If you have fully comprehensive cover on your own policy, it is possible to drive op's car with their permission with third party cover under your own policy.

Did you have fully comprehensive cover for your own car ??


----------



## Mpsox (9 Jun 2008)

*Re: MIBI and high court*



worth reading this article


----------



## mathepac (9 Jun 2008)

*Re: MIBI and high court*



John joe said:


> ... The car which I was driving belonged to a friend and I honeslty thought it had been insured. ...


Not good enough to think you are insured - it is your responsibility to make sure you have cover.

Therefore I believe from what you are saying that you were an uninsured driver at the time of the accident and unfortunately only 3rd parties to the accident might have claims (unless the accident involved another uninsured driver?)


----------



## rmelly (9 Jun 2008)

*Re: MIBI and high court*



> (unless the accident involved another uninsured driver?)


 
Neither could claim in those circumstances according ot the 1998 document


----------



## peteb (9 Jun 2008)

*Re: MIBI and high court*



Red said:


> If you have fully comprehensive cover on your own policy, it is possible to drive op's car with their permission with third party cover under your own policy.
> 
> Did you have fully comprehensive cover for your own car ??


 
Doesnt make a difference.  Third Party cover does what it says on the tin - covers third parties.  It doesnt cover damage to the car being driven, and definitely doesnt cover injury to the driver!

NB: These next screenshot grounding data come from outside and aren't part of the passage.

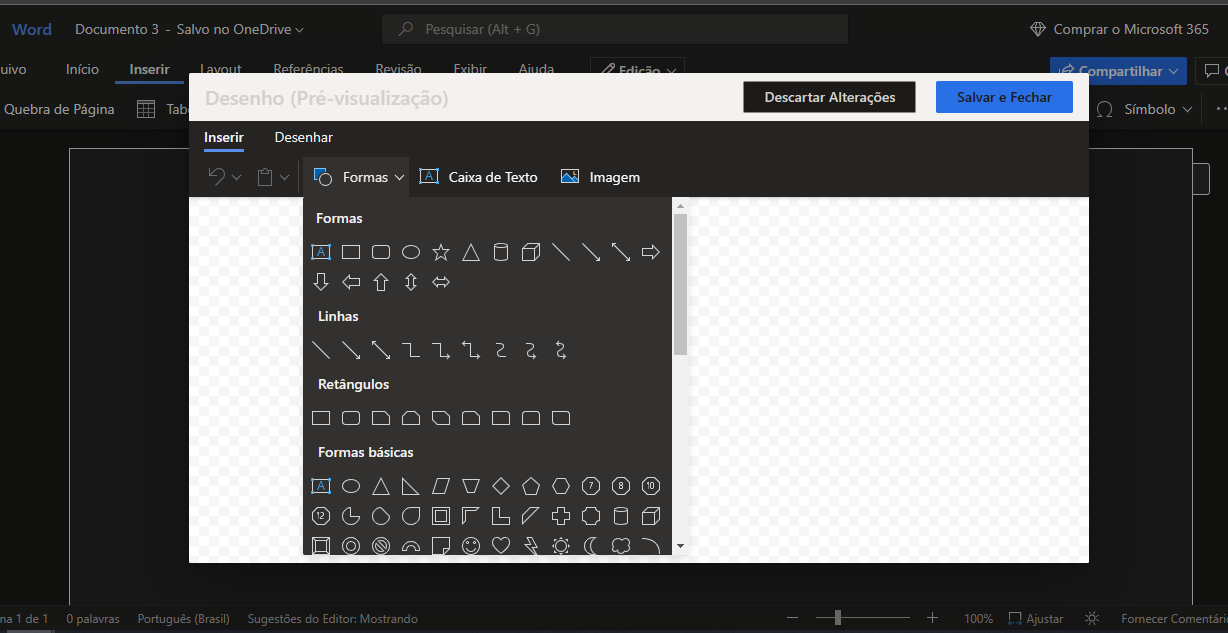The image size is (1228, 633).
Task: Insert the heart basic shape
Action: (501, 546)
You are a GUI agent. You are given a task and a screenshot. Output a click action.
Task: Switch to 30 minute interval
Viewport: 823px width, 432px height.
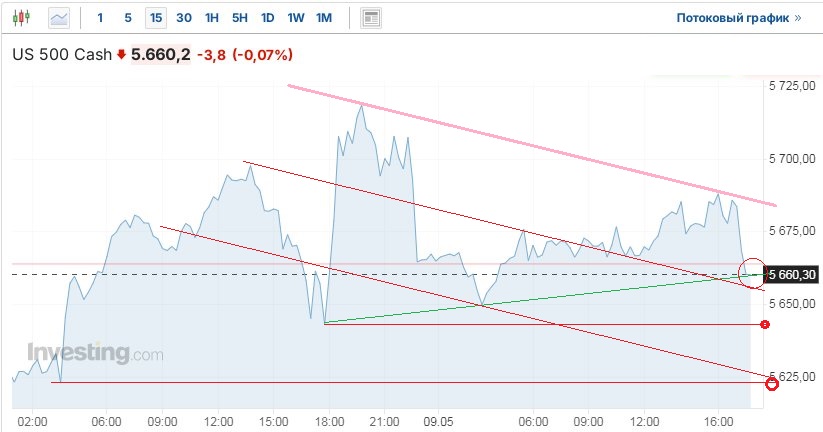[184, 18]
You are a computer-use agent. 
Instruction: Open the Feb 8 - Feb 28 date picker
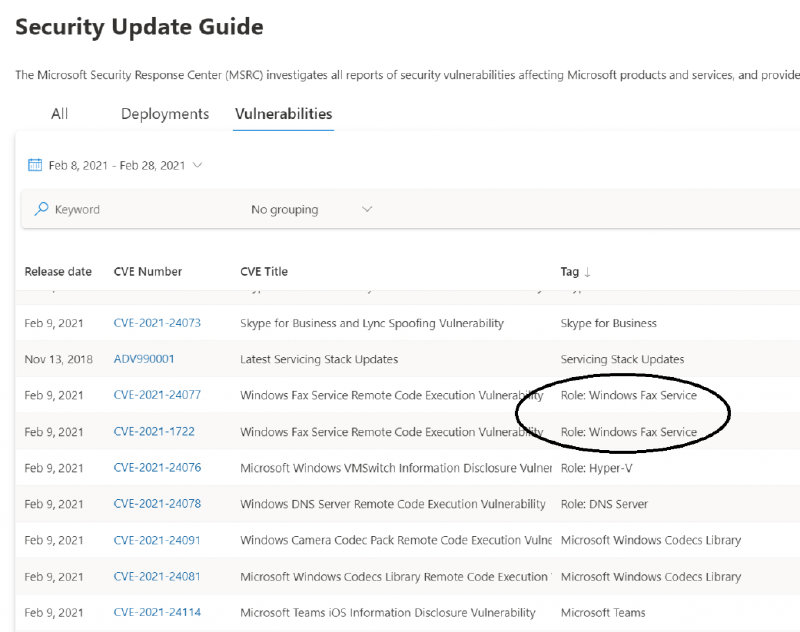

Neither will your comprehensive policy in your own car.

You cant sue yourself for your own negligence regardless of the insurance issue, so why would the MIBI pay out here?!!!


----------



## MOB (9 Jun 2008)

*Re: MIBI and high court*

It is not very clear from the OP's post what happened here, but I am guessing as follows:

1.  He borrowed friend's car.

2.  He crashed it.

3.  There is some element of negligence on the part of the friend, in that, perhaps, the car was in some way unroadworthy. [off the top of my head, this is the only way I can think of whereby OP would be able to make a claim]

4.  He wants to know if MIBI will cover his claim against the uninsured friend.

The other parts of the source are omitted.